| Fragmento |
------------
Por Hiram Barrios
1.- La musa nació cantando
Los vínculos entre la poesía y la música
son tan estrechos que ni los hábitos de lectura actuales pueden soslayarlos.
Rapsodas, juglares, trovadores o troveros cantaron con la lira y esta herencia signó de forma definitiva el género, que por
nada se conoce como lírico. El siglo
XIX, cuando la poesía ya era, casi siempre, degustada en la hoja de papel,
Téophile Gautier aseguró que el poema era para ser leído. Tras él han sido
muchos los que han apoyado esta noción (Alfonso Reyes, entre ellos). Y es
difícil imaginarlo de otra forma. El protocolo de lectura así parece exigirlo:
adquirir un título de poesía, leerlo en la comodidad del hogar, en el claustro,
en el barullo del transporte público o donde fuere, según el ánimo o la
costumbre del lector. Las lecturas poéticas son pocas y sólo en estos espacios
se rompe el hábito. Sin embargo, la poesía sigue siendo en esencia musical.
Baste con enlistar a los autores cuyos versos suelen musicalizarse con ahínco:
Antonio Machado, Miguel Hernández, Federico García Lorca, Pablo Neruda,
Gabriela Mistral, Nicolás Guillén, Ernesto Cardenal, Juana de Ibarboru y un
largo, larguísimo etcétera de poetas cuya palabra ha sido cantada.
------------
Transcriba literalmente la parte del fragmento sobre la poesía y la música que comienza en las palabras "Baste con enlistar" y concluye tras "ha sido cantada.".

| Datos proporcionados |
------------
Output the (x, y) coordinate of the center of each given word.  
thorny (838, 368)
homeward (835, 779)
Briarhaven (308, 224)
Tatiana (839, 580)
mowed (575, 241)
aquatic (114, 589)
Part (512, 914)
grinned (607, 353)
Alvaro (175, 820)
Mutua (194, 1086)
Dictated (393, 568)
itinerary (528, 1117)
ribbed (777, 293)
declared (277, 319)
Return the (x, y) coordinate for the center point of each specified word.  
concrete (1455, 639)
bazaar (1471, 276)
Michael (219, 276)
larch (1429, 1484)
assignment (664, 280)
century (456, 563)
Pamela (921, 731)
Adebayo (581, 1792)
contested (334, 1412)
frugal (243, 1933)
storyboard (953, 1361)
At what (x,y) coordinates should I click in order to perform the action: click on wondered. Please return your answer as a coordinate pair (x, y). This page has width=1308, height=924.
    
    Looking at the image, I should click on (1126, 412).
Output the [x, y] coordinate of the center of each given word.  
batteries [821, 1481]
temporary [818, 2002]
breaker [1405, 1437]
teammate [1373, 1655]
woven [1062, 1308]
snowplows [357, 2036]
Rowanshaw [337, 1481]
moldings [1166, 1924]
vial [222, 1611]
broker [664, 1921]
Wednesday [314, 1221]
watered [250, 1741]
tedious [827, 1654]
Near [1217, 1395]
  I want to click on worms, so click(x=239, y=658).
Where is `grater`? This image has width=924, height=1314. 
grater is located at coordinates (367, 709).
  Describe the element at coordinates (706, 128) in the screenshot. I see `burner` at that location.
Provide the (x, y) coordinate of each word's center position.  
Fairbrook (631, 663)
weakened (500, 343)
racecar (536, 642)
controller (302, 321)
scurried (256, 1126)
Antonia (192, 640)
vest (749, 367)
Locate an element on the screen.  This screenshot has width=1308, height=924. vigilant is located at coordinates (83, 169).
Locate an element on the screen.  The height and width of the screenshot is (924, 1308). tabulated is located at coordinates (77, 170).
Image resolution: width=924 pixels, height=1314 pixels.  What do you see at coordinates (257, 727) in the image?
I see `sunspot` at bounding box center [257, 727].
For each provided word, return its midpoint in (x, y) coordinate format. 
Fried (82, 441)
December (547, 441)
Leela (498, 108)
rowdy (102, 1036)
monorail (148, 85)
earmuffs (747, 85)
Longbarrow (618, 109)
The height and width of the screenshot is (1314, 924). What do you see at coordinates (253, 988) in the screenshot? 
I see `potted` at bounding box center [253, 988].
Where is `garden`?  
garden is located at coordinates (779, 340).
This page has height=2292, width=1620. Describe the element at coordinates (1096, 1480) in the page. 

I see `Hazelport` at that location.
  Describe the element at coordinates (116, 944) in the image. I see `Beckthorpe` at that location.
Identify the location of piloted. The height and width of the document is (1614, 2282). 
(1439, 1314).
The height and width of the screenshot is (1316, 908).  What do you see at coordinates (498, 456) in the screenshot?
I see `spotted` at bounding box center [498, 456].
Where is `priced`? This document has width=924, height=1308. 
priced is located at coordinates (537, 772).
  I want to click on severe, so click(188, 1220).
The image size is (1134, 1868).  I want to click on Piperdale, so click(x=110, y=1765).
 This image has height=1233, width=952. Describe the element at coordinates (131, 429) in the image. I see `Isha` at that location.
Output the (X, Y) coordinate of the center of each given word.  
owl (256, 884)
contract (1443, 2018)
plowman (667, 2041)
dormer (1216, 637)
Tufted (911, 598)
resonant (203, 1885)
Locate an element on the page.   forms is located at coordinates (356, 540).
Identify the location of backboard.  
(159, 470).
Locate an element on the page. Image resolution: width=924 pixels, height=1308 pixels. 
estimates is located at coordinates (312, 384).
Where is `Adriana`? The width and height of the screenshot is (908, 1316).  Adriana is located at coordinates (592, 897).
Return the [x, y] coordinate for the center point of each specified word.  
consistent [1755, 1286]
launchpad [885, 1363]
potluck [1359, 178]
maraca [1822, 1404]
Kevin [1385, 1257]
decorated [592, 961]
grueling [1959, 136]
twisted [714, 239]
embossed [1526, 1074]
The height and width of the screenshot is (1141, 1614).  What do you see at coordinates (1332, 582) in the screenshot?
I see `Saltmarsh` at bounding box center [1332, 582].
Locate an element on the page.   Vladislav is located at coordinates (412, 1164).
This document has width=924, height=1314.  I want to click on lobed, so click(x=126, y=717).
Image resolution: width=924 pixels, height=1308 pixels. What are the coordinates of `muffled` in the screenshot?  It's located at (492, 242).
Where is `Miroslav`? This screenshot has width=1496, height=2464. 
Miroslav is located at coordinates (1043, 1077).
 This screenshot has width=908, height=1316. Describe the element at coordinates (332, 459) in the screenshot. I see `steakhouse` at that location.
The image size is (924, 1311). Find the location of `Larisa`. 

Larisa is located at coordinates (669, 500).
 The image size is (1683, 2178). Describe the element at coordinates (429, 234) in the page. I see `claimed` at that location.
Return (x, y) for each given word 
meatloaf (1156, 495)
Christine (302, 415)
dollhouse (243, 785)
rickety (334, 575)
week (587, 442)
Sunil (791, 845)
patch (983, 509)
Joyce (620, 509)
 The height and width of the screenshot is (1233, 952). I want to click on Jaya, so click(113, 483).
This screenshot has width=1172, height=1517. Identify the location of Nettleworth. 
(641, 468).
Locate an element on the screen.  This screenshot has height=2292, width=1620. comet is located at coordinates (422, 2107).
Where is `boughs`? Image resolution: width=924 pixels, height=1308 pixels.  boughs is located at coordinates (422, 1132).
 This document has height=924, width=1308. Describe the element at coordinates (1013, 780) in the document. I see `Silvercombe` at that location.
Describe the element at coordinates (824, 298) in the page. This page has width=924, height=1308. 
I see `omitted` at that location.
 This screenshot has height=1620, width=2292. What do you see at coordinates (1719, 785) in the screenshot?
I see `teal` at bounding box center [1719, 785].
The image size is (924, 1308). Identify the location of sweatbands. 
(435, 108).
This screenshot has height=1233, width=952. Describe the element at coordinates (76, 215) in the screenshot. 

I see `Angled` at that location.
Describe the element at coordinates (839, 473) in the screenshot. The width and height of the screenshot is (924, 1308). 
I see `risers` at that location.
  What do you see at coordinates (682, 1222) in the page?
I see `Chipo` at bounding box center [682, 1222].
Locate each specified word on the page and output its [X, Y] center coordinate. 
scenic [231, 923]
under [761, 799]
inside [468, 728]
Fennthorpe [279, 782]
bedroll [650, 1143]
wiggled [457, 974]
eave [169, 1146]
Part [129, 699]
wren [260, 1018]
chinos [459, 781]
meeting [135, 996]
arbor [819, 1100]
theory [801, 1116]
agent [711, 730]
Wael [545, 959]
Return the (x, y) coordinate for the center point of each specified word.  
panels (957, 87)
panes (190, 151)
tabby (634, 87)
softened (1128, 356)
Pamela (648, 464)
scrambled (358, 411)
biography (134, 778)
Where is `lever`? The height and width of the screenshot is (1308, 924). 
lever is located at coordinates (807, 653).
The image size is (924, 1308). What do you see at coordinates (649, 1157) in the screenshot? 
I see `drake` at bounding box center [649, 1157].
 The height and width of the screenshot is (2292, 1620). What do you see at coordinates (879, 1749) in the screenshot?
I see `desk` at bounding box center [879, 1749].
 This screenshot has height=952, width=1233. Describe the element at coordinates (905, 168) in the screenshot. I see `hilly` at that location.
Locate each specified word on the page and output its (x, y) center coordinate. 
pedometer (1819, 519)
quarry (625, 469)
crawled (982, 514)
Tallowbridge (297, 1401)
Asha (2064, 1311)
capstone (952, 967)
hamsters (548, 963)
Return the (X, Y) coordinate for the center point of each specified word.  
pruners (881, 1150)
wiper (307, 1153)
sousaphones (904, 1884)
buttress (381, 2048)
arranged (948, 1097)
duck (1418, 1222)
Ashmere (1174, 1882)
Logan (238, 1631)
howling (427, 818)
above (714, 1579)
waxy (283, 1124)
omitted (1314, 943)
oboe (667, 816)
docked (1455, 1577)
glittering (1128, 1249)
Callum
------------
| Solución del ejercicio |
Baste con enlistar a los autores cuyos versos suelen musicalizarse con ahínco:
Antonio Machado, Miguel Hernández, Federico García Lorca, Pablo Neruda,
Gabriela Mistral, Nicolás Guillén, Ernesto Cardenal, Juana de Ibarboru y un
largo, larguísimo etcétera de poetas cuya palabra ha sido cantada.